--- Records shown ---
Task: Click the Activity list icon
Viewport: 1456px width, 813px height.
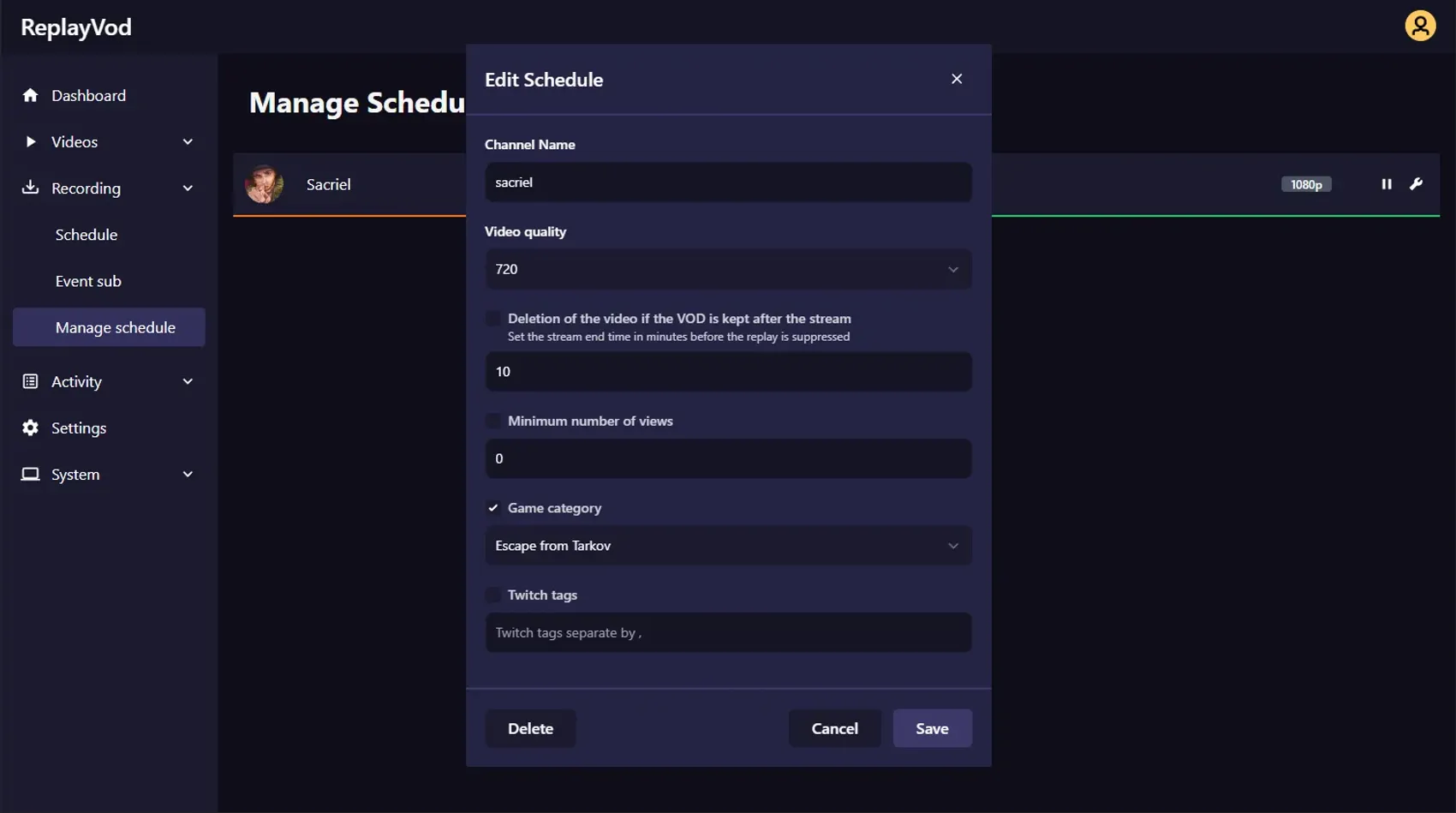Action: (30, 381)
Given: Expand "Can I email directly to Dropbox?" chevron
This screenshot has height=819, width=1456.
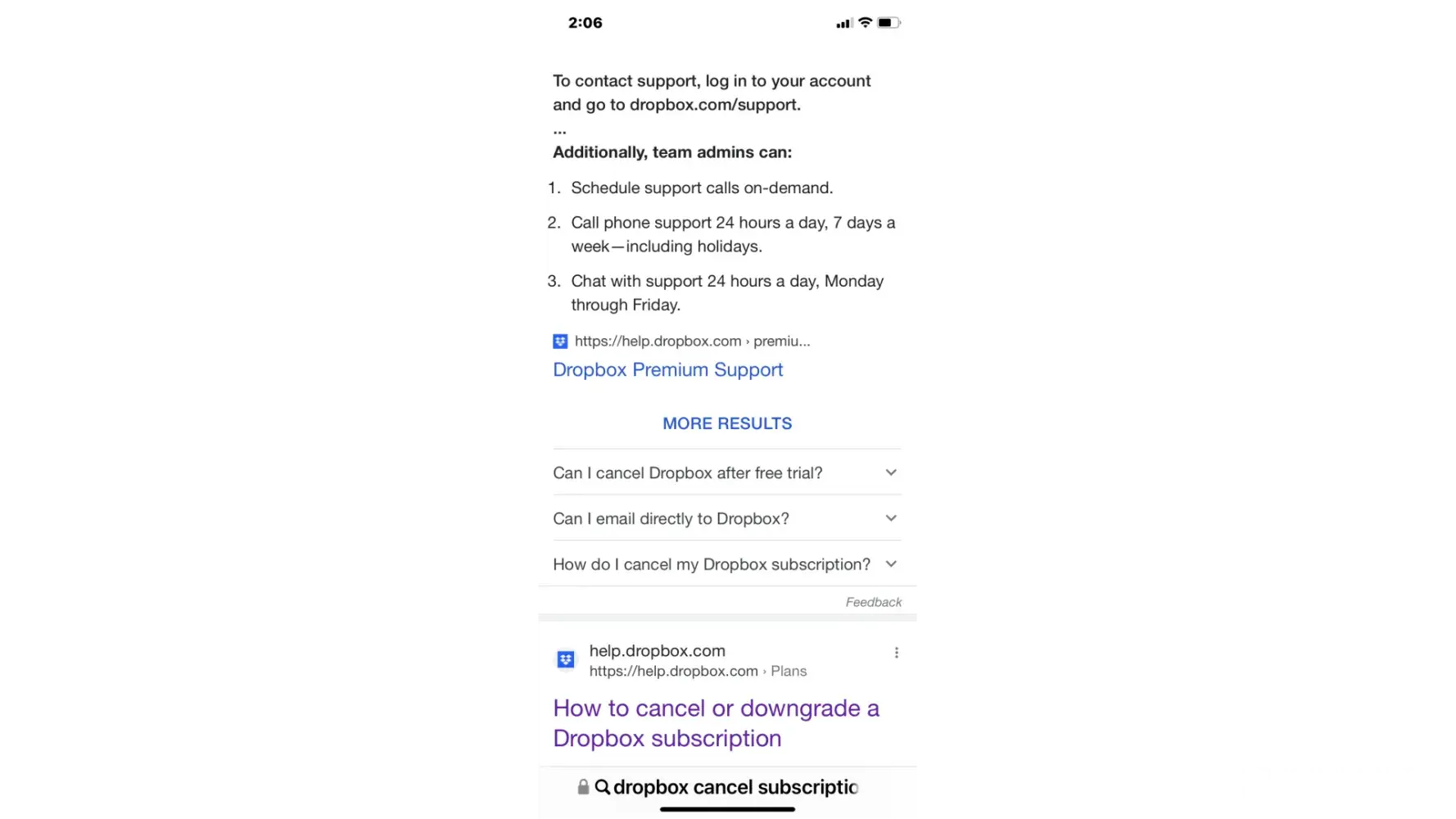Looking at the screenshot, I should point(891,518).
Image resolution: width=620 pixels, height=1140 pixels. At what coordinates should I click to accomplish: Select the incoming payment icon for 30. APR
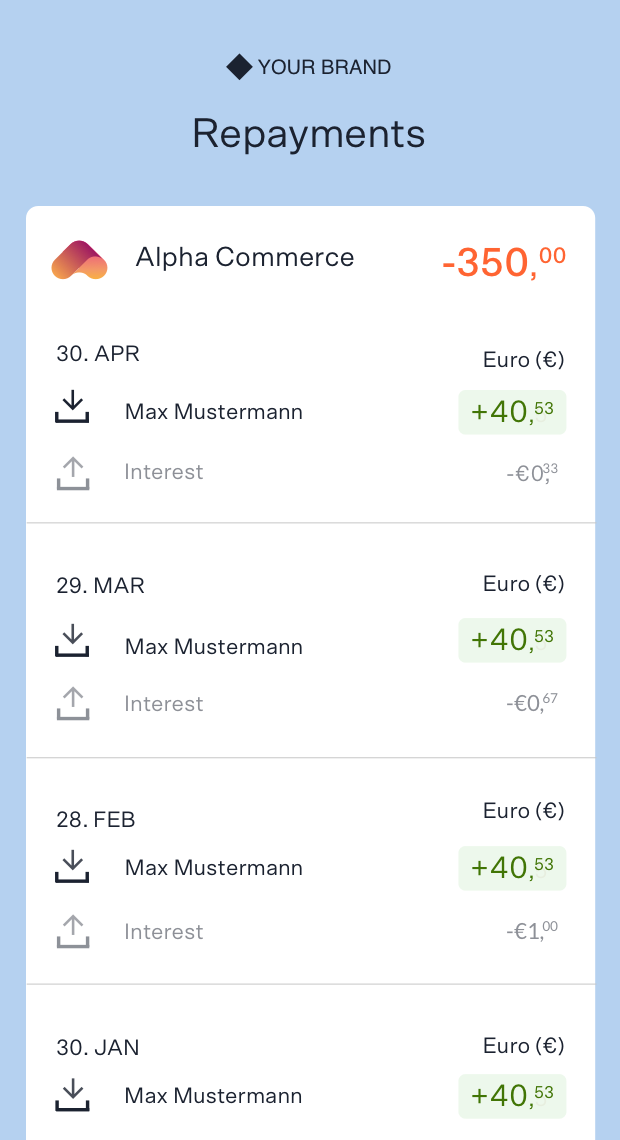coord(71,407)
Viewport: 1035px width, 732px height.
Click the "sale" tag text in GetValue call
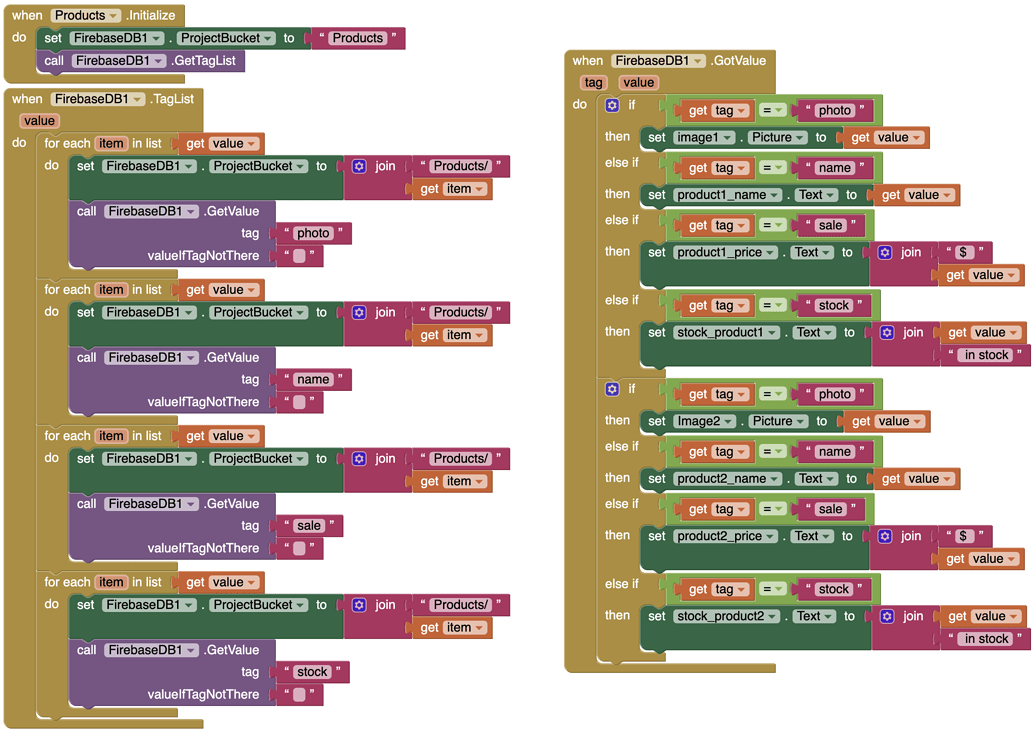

* * *

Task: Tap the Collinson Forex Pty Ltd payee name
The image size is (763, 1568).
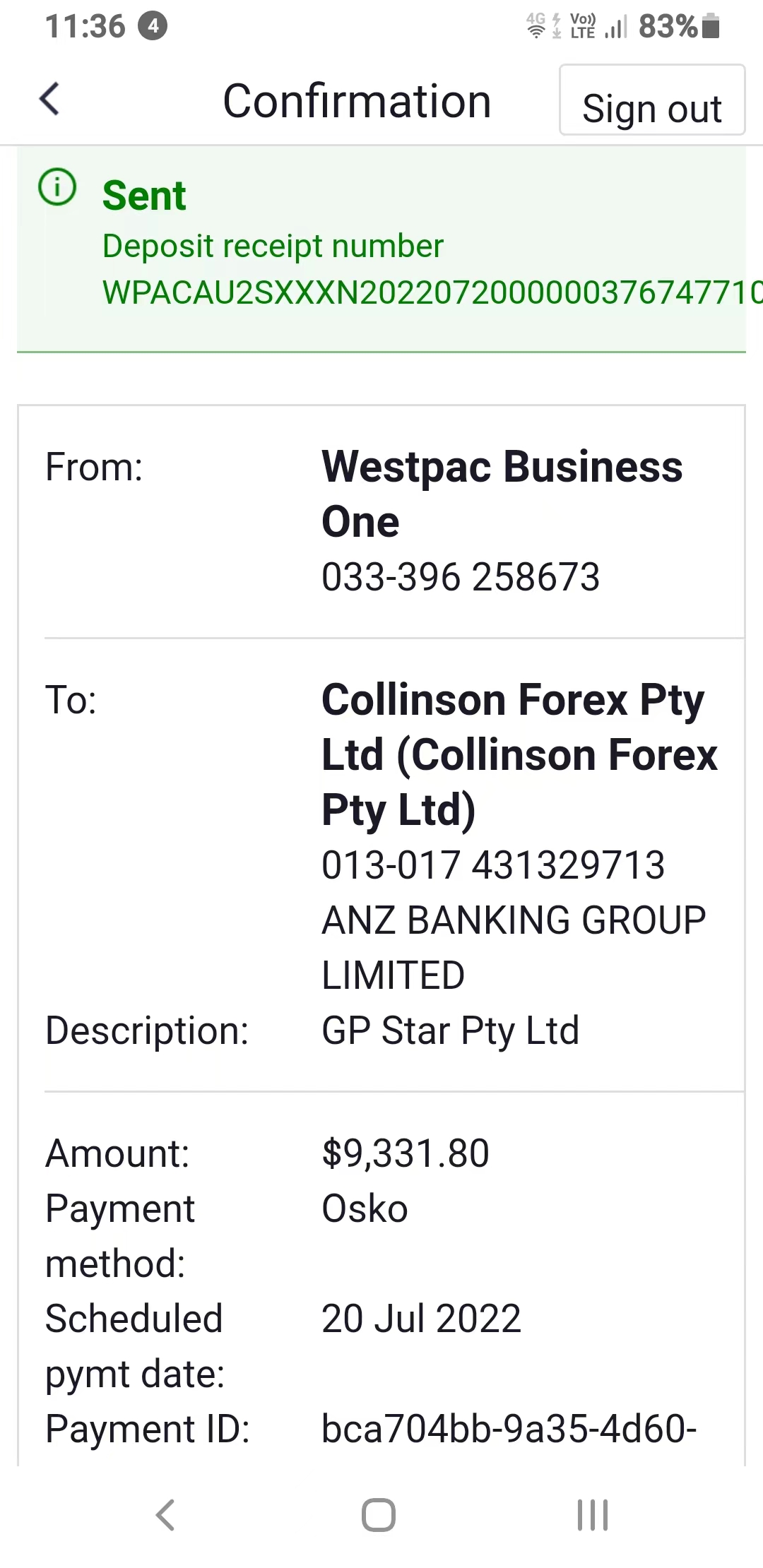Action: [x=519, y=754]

--- Problem requirements ---
If a line in the records contains "Task", report it.

--- Answer to the problem ---
Task: Click the Activity list icon
Task: Tap the Collinson Forex Pty Ltd payee name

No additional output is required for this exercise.